(Dataset rows)

====

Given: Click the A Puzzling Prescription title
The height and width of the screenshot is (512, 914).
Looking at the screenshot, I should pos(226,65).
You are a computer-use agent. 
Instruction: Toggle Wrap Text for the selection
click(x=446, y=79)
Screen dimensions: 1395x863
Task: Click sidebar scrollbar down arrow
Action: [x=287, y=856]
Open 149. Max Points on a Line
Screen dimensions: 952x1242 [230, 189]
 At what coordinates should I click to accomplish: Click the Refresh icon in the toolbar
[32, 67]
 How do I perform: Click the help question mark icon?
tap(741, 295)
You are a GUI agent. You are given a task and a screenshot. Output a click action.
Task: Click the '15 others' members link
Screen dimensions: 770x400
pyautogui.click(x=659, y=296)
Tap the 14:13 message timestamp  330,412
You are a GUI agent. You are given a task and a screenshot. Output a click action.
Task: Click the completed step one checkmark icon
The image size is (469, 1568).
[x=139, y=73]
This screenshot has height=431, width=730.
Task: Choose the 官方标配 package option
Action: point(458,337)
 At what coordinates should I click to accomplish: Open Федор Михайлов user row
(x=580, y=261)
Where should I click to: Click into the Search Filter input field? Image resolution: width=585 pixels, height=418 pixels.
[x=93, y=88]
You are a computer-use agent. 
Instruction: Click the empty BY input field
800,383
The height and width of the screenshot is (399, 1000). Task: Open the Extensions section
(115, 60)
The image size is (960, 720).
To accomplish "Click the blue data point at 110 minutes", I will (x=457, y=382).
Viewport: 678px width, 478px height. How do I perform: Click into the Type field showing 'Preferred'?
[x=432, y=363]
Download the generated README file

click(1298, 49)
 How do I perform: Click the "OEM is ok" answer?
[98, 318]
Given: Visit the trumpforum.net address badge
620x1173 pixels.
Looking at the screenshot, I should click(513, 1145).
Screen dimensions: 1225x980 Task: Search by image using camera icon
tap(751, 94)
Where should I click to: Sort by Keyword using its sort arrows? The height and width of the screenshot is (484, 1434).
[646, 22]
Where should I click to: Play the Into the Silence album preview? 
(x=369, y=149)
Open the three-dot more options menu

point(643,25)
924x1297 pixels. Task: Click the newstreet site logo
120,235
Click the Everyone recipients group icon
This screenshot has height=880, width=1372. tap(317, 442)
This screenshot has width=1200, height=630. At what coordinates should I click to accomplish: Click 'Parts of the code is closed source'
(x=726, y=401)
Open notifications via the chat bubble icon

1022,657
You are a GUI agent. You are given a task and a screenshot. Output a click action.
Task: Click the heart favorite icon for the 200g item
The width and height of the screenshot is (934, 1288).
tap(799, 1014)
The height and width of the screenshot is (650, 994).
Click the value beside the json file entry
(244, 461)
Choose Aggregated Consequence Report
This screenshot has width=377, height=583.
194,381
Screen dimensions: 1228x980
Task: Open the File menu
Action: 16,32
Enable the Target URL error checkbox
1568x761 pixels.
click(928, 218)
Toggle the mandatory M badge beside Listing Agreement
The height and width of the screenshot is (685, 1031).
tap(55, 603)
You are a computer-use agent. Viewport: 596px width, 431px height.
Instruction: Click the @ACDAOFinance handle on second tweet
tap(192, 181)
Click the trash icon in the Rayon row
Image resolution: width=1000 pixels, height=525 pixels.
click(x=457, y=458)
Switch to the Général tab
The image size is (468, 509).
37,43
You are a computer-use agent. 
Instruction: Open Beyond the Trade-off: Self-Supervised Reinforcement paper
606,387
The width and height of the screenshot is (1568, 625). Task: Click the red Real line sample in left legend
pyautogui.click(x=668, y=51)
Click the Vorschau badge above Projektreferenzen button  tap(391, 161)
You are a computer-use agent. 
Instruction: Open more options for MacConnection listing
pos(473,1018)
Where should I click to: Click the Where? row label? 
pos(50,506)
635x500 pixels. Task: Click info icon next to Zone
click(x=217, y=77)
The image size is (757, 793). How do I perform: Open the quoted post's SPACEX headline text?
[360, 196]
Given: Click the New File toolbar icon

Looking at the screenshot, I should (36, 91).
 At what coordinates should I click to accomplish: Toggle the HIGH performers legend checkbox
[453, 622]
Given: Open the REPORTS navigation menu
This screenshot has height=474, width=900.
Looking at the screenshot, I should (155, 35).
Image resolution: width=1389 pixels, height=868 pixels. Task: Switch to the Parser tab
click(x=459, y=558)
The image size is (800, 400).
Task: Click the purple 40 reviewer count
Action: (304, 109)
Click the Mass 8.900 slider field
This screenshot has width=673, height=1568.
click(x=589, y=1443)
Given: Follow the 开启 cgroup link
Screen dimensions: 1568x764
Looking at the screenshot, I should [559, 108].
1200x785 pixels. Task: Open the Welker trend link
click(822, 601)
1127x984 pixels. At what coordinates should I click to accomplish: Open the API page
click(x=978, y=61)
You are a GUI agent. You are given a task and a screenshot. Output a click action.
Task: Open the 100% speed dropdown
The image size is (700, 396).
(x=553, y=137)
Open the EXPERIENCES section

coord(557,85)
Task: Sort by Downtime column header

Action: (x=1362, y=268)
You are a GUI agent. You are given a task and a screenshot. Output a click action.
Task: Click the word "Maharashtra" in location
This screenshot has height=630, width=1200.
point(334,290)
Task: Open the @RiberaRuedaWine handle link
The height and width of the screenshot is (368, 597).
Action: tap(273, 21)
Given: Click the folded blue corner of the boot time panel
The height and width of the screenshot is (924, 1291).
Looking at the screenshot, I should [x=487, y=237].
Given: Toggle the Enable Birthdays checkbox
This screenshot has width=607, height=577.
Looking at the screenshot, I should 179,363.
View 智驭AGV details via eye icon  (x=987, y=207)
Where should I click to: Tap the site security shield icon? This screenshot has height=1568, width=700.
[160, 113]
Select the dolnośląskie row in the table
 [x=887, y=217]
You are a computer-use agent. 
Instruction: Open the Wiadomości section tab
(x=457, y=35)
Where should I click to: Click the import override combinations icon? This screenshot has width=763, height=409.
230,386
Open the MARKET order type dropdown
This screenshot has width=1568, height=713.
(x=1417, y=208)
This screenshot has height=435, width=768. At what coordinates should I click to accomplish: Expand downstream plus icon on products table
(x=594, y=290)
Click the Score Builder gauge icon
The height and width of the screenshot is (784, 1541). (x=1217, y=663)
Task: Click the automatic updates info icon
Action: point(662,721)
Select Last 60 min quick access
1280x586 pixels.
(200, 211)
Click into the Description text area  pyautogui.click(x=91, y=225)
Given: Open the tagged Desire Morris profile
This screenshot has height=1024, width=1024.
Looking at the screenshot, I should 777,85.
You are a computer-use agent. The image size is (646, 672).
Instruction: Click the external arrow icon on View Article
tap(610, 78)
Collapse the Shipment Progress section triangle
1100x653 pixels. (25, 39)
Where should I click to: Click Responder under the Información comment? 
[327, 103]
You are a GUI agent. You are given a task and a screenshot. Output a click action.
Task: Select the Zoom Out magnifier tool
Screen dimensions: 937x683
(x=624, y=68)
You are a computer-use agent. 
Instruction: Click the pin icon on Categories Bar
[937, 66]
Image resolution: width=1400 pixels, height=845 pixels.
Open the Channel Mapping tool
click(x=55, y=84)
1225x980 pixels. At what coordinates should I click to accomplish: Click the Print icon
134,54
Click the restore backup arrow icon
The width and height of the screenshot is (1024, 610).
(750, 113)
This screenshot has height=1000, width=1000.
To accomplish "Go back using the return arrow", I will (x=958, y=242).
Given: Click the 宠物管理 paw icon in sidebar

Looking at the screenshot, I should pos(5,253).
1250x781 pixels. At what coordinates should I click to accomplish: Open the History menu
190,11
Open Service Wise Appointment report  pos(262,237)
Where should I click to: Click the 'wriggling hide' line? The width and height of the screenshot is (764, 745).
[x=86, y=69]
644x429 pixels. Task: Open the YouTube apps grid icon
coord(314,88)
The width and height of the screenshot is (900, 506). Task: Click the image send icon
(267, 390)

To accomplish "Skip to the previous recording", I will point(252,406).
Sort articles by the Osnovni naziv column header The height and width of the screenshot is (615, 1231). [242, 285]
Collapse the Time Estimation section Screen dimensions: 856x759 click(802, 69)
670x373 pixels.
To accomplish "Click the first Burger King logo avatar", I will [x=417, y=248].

====

*WHAT THIS TASK INVOLVES:* Repeat the part of the entries above that opens with the line containing "Given: Click the 宠物管理 paw icon in sidebar" and closes with the line containing "Open Service Wise", including both of those lines.

*RIGHT ANSWER:*
Given: Click the 宠物管理 paw icon in sidebar

Looking at the screenshot, I should pos(5,253).
1250x781 pixels. At what coordinates should I click to accomplish: Open the History menu
190,11
Open Service Wise Appointment report  pos(262,237)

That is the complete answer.